Word and item position data:
:::::

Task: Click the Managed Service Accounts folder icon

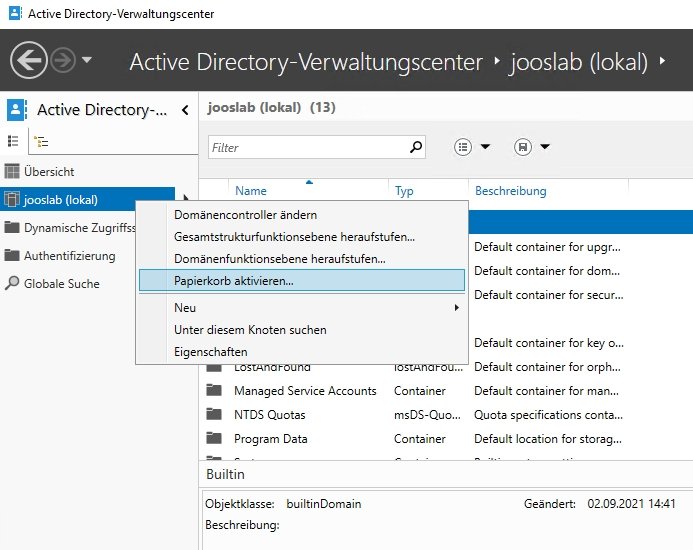Action: [x=214, y=391]
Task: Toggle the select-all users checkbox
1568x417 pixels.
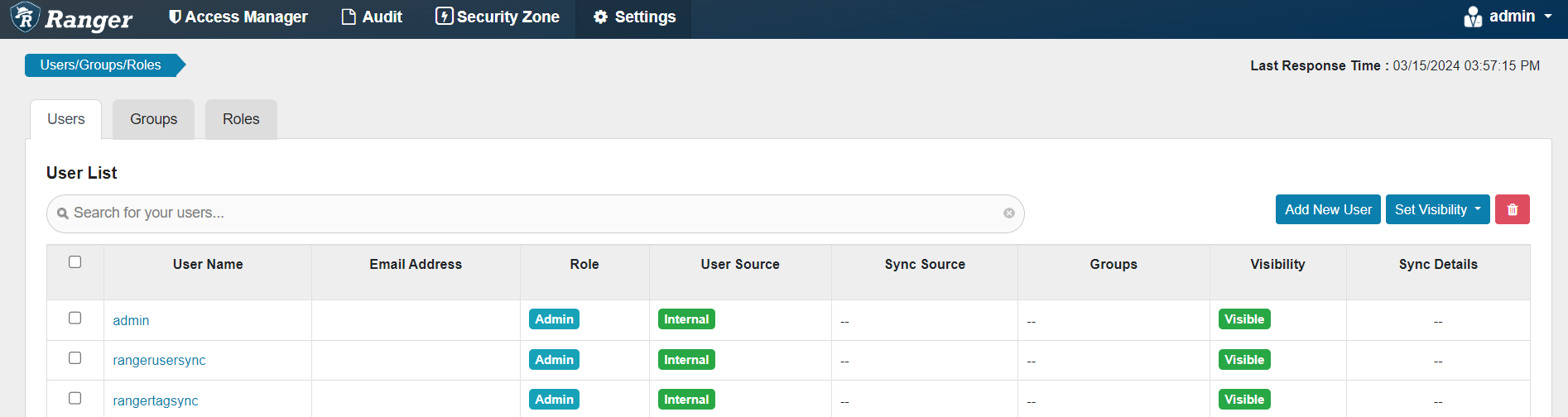Action: point(75,262)
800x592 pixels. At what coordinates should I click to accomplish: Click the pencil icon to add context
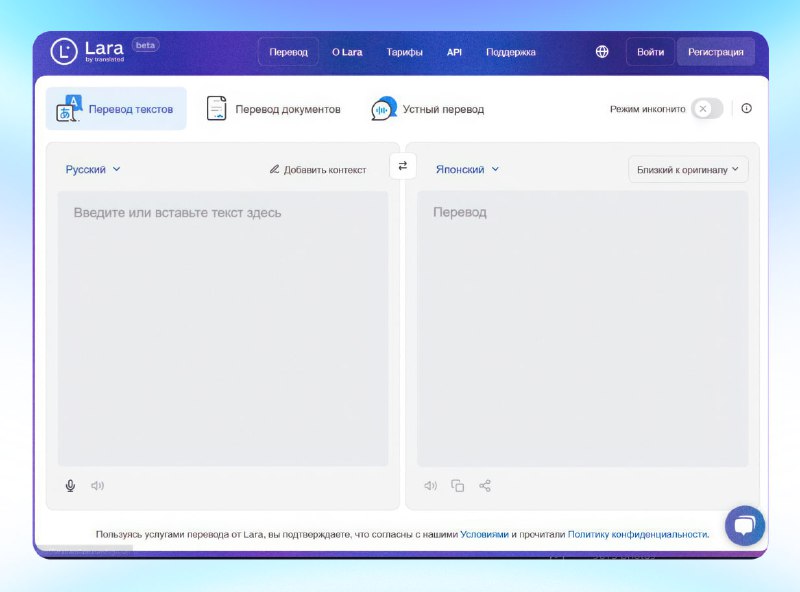point(274,169)
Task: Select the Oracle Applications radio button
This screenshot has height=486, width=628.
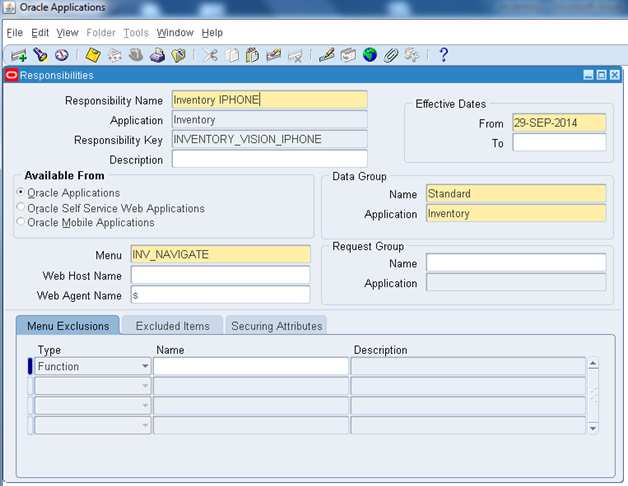Action: point(21,193)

:::::

- [Problem details]: Put the lines of the listing into a JSON list of strings, one string per line with blank lines skipped, starting at the line that contains "Task: Toggle the select-all users checkbox" and ending at the last line of the listing. Leave the pictures out.

- [Complete output]:
[
  "Task: Toggle the select-all users checkbox",
  "1568x417 pixels.",
  "Action: point(75,262)",
  "800x592 pixels. At what coordinates should I click to accomplish: Click the pencil icon to add context",
  "point(274,169)",
  "Task: Select the Oracle Applications radio button",
  "This screenshot has height=486, width=628.",
  "Action: point(21,193)"
]